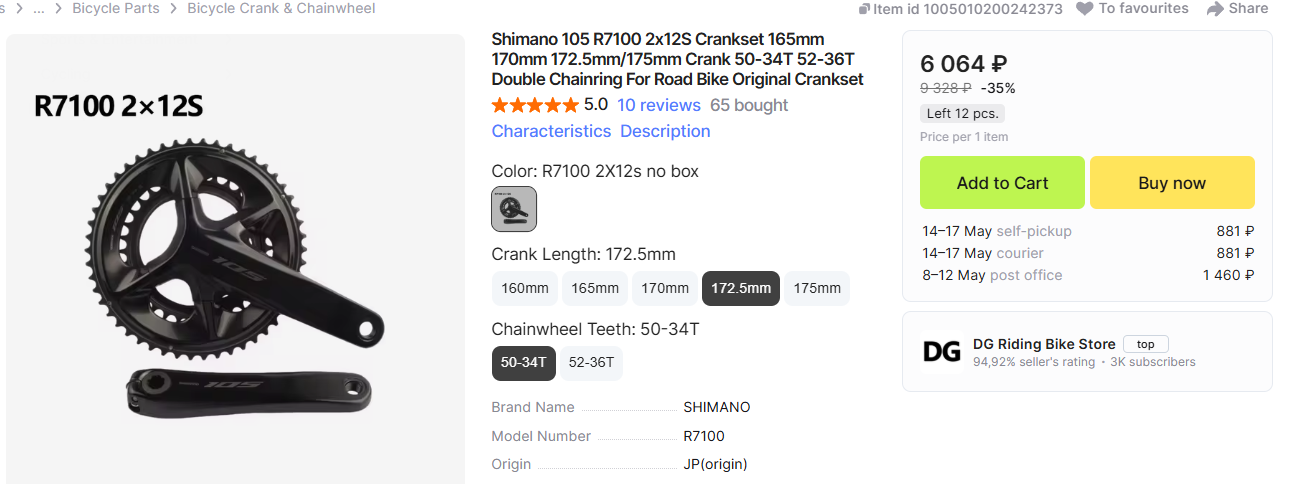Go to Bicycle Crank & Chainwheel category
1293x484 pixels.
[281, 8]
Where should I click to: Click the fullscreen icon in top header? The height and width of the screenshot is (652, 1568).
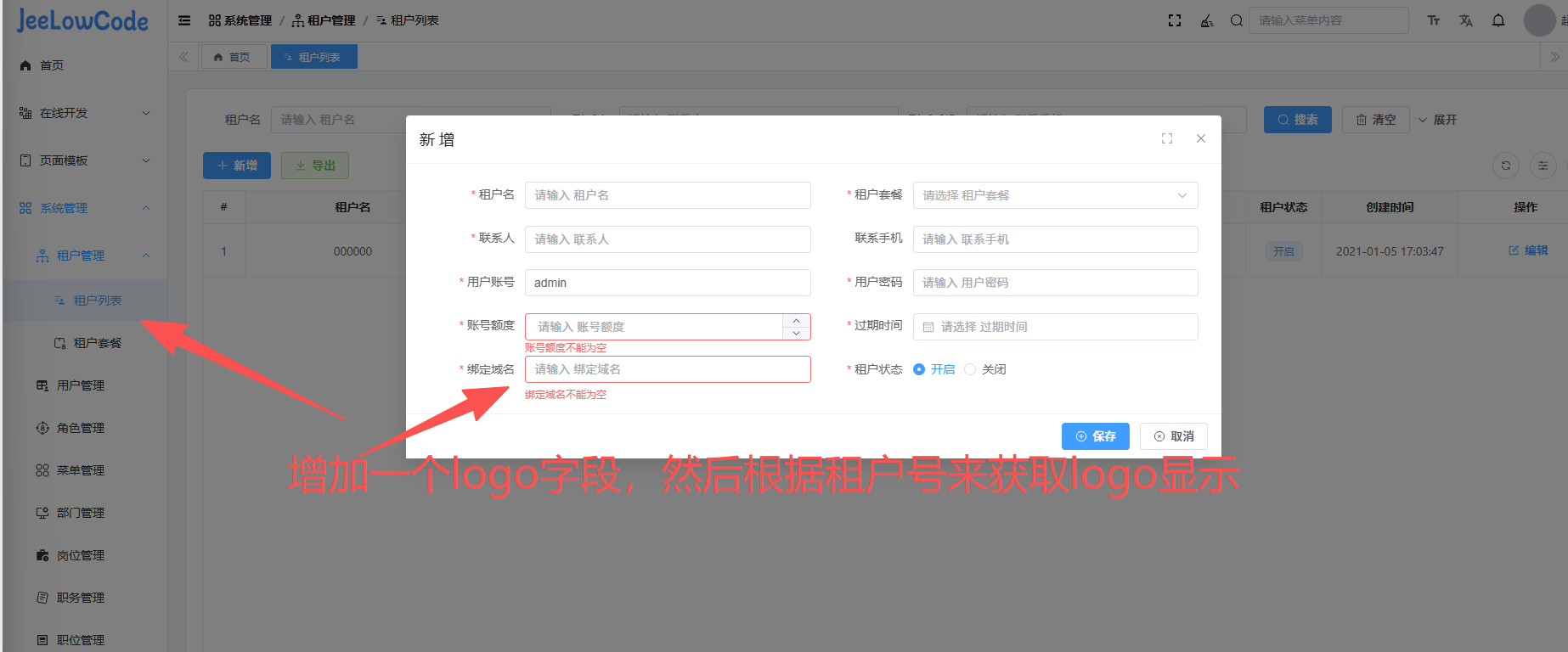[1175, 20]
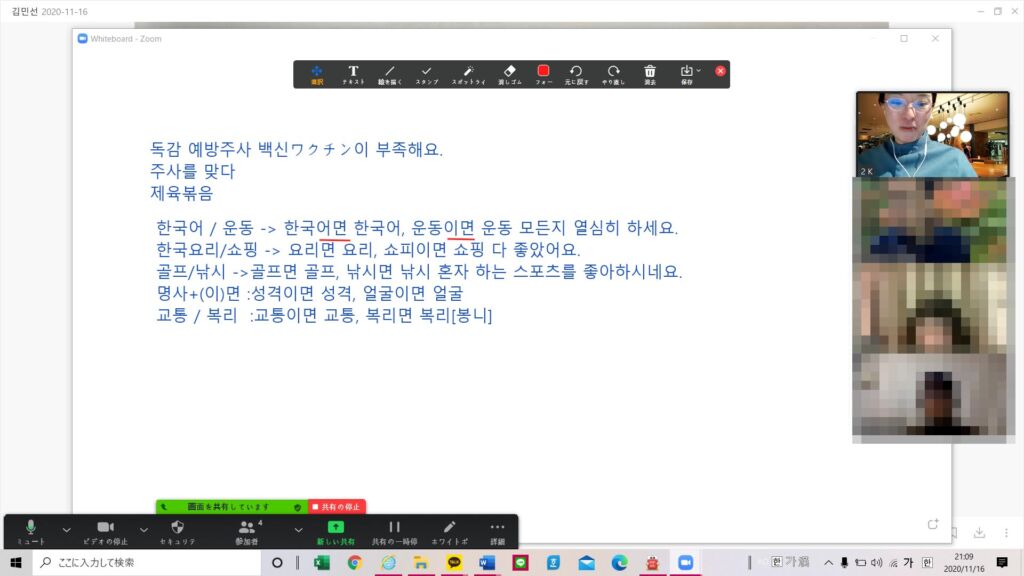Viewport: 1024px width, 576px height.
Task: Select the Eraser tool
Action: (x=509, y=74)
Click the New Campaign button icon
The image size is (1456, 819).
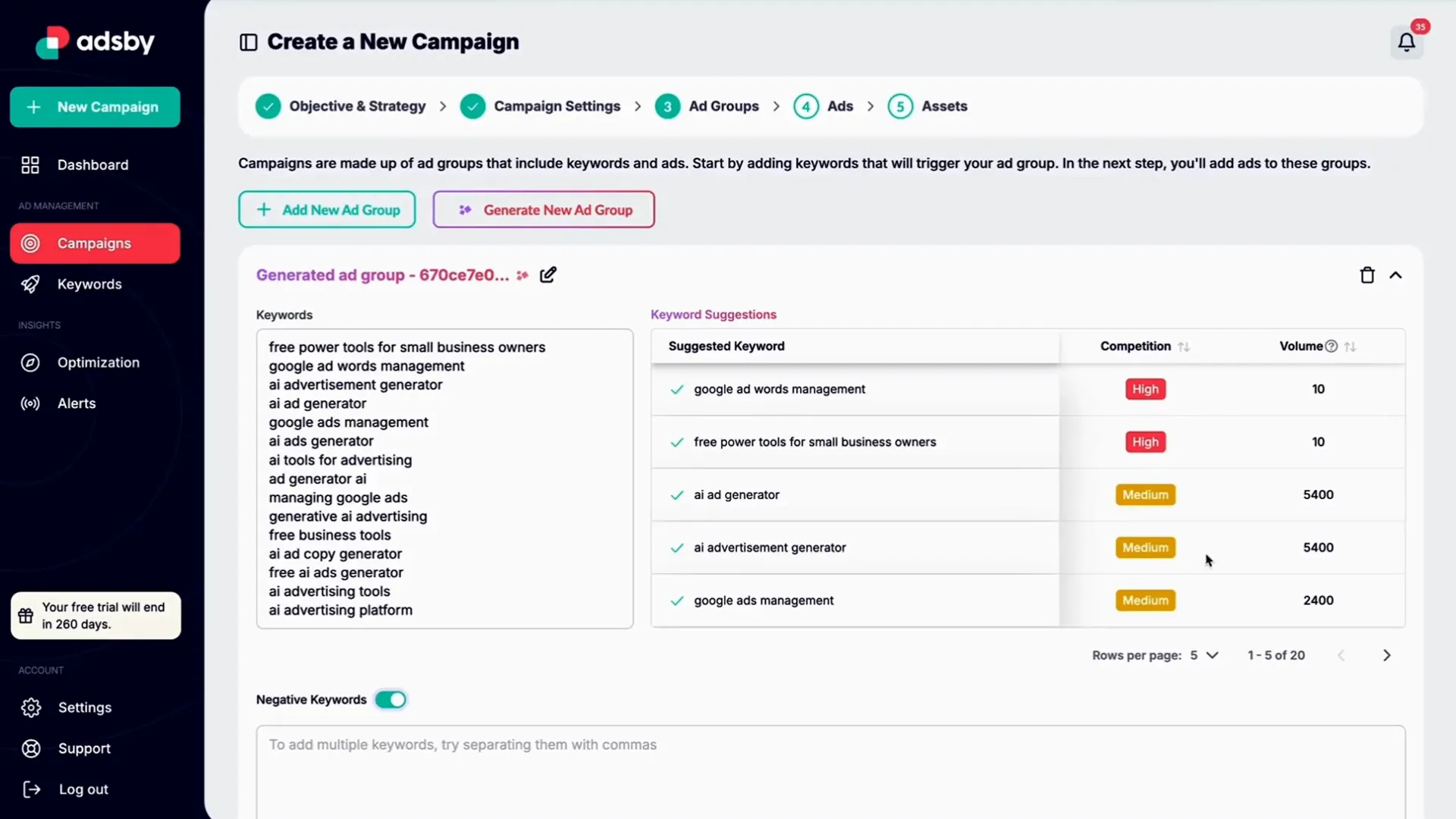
━━━━━━━━
> _To do_
Transcribe only the lines from the line holding "Where should I" to the final line of the listing above. Keep them exact, include both ends, and skip the pictures.

> _Expected answer_
Where should I click to: Click the fullscreen icon in top header? The height and width of the screenshot is (652, 1568).
[1175, 20]
Viewport: 1024px width, 576px height.
Task: Select the Eraser tool
Action: (x=509, y=74)
Click the New Campaign button icon
The image size is (1456, 819).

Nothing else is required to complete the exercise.